Molenbeek. Le monde entier connaît le nom de cette commune de Belgique. Que se passe-t-il à Molenbeek, et depuis longtemps, puisque dès 2001, le commandant Massoud a été abattu par deux hommes qui y vivaient ? Pourquoi l’avant-garde d’un commando de l’Etat islamique en est-elle partie, une nuit de novembre 2015, pour assassiner 130 personnes à Paris ?
Christophe Lamfalussy et Jean-Pierre Martin se sont plongés dans cet étrange creuset du terrorisme, étudiant sa réalité actuelle et son histoire pour essayer de comprendre l’explosion d’un islam radical au cœur de l’Europe.
D’argent saoudien en mères fanatisées qui envoient leurs fils en Syrie, voici la désolante rencontre du fanatisme religieux, du plus misérable gangstérisme et de l’incompétence politique. Trente ans de dérives. Une leçon, non seulement pour la Belgique, mais pour toute l’Europe.
Editions Grasset – Lire un extrait
Les journalistes Christophe Lamfalussy et Jean-Pierre Martin ont écrit un livre intitulé « Molenbeek-sur-djihad » qui s’intéresse à l’un des décors majeurs de la genèse des attentats de Paris et Bruxelles. Comment cette commune bruxelloise est devenue au cours des dernières décennies un terreau où ont poussé ces kamikazes, parfois partis terminer leur évolution obscure dans le califat de l’organisation terroriste Etat islamique, en Syrie ou en Irak.
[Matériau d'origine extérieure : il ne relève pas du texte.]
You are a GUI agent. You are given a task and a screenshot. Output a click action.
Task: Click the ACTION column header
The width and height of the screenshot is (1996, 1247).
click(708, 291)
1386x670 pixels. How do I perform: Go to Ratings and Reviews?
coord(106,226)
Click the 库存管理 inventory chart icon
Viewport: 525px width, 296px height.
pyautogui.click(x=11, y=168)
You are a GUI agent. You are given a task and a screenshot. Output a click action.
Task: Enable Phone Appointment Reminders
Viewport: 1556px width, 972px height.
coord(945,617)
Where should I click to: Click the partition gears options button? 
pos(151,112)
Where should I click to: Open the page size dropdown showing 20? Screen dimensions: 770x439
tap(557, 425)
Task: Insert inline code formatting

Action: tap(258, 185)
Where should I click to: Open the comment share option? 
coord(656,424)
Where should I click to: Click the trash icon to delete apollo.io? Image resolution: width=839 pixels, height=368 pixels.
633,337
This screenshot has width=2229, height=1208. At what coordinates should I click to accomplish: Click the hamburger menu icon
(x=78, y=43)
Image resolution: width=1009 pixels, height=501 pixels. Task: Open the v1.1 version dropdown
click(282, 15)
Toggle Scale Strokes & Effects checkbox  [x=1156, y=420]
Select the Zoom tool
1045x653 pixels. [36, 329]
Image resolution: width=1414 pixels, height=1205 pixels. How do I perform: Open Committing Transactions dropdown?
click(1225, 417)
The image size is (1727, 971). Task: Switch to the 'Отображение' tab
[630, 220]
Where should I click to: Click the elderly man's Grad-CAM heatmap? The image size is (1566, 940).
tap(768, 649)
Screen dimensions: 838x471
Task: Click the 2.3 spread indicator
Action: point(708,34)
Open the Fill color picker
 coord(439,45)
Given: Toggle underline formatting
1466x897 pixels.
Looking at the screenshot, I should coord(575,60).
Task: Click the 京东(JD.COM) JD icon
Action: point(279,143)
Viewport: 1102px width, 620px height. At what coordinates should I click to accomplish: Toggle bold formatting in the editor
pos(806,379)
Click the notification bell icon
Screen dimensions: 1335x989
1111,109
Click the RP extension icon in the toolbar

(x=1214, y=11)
À quelques jours de la sortie du bouquin, nous avons interrogé l’un des deux auteurs, Jean-Pierre Martin.
Ce grand reporter à la rédaction de RTL info, qui a accompli de nombreux reportages au Proche et au Moyen-Orient au cours d’une carrière bien remplie, poursuit d’une certaine manière l’oeuvre de son épouse, décédée, Marie-Rose Armesto. Celle-ci avait écrit un livre en 2002 qui consistait en un portrait de Malika El Aroud, une islamiste radicale belge d’origine marocaine, femme du terroriste qui a tué le commandant Massoud, chef de la rébellion afghane (contre les Soviétiques d’abord, le Talibans ensuite), deux jours avant les attentats du 11 septembre.
Comme un lien entre les deux livres, mais aussi entre deux vagues de terrorisme lié à l’islamisme radical, Malika El Aroud occupe une place importante dans ce nouveau travail journalistique, 14 ans plus tard. Elle est actuellement détenue après sa condamnation à une peine de huit ans de prison prononcée en 2010. C’est l’éditeur du livre de feu l’épouse de Jean-Pierre Martin qui lui a demandé un ouvrage sur Molenbeek et les raisons qui ont fait de la commune bruxelloise un incubateur de terroristes. L’homme présente son oeuvre non pas comme un essai mais un « thriller journalistique ».
Pouvez-vous nous livrer un moment poignant de votre enquête?
Il y a cette rupture du jeûne du Ramadan à Molenbeek, un soir de début d’été, quelques mois après les attentats de Bruxelles. À l’occasion, le prêtre de la paroisse Saint-Jean-Baptiste avait invité la population de Molenbeek, notamment musulmane, dans son église. Le mari d’une des victimes de l’attentat du métro de Maelbeek a prononcé un discours qui m’a arraché des larmes.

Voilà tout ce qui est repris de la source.